The best exercise for PCOS belly fat is the exercise you do. That’s because both strength training and aerobic activity improve insulin sensitivity in women with PCOS [24-26]. So, find what you enjoy, and make a habit out of it. There’s no need to focus on specific exercises for PCOS belly. Things like planks and crunches etc. These types of exercise will help your muscle tone and strength. But they don’t result in any localized fat loss.
Intermittent fasting has also been demonstrated in PCOS populations. Limiting eating to within eight hours each day can improve body composition and insulin resistance. Menstruation, chronic inflammation, and androgen regulation can also be improved by fasting [27]. Learn more about what the science says on intermittent fasting for PCOS here.

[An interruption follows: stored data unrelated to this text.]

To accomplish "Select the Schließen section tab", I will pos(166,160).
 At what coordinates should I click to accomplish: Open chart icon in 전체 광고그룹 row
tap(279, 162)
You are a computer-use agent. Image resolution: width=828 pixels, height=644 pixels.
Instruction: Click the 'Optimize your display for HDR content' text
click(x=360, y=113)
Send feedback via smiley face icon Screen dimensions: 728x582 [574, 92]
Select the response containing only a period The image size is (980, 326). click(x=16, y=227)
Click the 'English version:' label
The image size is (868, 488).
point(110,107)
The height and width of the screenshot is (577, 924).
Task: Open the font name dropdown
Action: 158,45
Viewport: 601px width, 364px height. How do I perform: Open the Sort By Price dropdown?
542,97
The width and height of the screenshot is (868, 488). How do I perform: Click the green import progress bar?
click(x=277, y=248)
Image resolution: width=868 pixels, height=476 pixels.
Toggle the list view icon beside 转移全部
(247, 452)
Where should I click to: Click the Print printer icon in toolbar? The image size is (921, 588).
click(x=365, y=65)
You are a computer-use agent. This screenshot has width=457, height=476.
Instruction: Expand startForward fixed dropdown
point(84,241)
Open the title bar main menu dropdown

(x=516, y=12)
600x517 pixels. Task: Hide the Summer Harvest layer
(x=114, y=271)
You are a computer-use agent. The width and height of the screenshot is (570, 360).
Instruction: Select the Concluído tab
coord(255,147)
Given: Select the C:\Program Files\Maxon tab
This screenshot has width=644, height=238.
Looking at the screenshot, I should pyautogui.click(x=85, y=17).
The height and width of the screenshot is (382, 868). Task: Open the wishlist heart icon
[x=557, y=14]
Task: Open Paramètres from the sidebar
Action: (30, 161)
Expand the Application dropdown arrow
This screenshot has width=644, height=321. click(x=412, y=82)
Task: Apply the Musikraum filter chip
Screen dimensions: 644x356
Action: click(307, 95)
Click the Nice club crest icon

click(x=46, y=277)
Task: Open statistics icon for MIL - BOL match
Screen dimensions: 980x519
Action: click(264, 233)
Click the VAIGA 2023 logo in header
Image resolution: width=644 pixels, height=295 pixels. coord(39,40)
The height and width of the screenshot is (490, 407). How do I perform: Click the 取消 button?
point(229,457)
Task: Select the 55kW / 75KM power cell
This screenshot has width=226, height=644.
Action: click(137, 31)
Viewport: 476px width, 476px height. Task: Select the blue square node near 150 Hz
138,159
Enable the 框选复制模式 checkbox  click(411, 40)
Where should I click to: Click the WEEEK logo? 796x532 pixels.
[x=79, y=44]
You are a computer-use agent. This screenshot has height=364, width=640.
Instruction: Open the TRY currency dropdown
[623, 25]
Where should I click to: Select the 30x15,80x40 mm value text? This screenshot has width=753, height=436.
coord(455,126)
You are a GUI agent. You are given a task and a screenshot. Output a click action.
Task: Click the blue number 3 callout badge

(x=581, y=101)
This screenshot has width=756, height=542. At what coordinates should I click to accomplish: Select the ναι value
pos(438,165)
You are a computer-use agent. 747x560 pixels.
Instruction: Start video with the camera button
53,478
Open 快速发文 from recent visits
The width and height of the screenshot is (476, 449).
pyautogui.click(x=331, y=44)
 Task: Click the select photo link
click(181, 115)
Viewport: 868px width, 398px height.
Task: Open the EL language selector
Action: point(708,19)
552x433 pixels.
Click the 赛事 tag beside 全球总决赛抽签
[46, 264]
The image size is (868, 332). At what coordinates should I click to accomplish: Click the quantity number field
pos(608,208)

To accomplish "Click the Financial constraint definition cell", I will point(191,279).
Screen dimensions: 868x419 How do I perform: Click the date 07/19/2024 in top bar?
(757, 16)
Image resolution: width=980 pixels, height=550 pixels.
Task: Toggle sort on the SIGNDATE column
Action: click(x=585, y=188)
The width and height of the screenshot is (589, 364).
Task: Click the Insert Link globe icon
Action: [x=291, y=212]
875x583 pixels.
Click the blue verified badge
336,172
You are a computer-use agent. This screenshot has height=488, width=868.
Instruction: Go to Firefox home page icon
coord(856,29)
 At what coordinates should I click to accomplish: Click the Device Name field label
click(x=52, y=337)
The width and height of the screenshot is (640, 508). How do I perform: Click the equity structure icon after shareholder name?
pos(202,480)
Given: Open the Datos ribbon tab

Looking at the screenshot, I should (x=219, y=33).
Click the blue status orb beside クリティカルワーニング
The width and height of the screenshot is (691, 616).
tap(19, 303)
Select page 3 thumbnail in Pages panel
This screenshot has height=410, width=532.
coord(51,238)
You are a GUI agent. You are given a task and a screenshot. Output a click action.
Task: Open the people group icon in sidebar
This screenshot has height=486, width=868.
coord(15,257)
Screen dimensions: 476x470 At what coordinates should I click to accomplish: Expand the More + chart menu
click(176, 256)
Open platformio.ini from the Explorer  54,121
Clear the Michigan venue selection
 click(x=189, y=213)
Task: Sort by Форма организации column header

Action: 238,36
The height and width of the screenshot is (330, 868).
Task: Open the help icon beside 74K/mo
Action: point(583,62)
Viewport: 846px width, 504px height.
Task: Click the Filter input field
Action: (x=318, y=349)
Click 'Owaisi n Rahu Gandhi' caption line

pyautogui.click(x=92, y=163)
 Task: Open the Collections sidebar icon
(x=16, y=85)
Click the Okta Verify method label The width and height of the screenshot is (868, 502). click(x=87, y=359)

Insufficient sleep is another risk factor for insulin resistance [28-30]. Better rest at night has many other benefits that can help you reduce belly fat. Inadequate sleep makes you less active and impacts your eating habits [31, 32]. For example, getting more sleep reduces sugar cravings [33, 34].
Summary
Exercise, intermittent fasting, and better sleep all improve insulin regulation. This can help reduce PCOS belly fat.
4. Lower Androgen Levels
Elevated androgens like testosterone are one of the hallmarks of a PCOS diagnosis. Elevated androgen levels are closely associated with insulin resistance. Some researchers believe these two factors are the main causes of PCOS [5].
This means that anything that lowers androgens can help with losing belly fat with PCOS. This is often the argument used for PCOS teas or anti-androgenic herbs for PCOS. These may help on the margins, but the strength of the effects is usually small.
The best way to lower androgens is to improve insulin sensitivity (see above). Reducing inflammation is also very powerful.
Summary
Lowering androgen levels can help relieve PCOS symptoms (including PCOS tummy fat). Anti-androgenic compounds have a small effect. But it’s more important to improve insulin regulation with diet and lifestyle changes.
5. Reduce Inflammation
Chronic inflammation is one of the underlying mechanisms that cause PCOS [6-11]. That’s why reducing inflammation helps with PCOS belly on several fronts.
Inflammation occurs when the body’s immune system is triggered. There are many ways that our everyday environment creates an inflammatory burden. Endocrine disruptors found throughout the household can exacerbate pre-existing PCOS inflammation. Other factors like poor air and water quality, or chronic infections also drive an inflammatory response.
The biggest source of inflammation for women with PCOS though occurs through the gut.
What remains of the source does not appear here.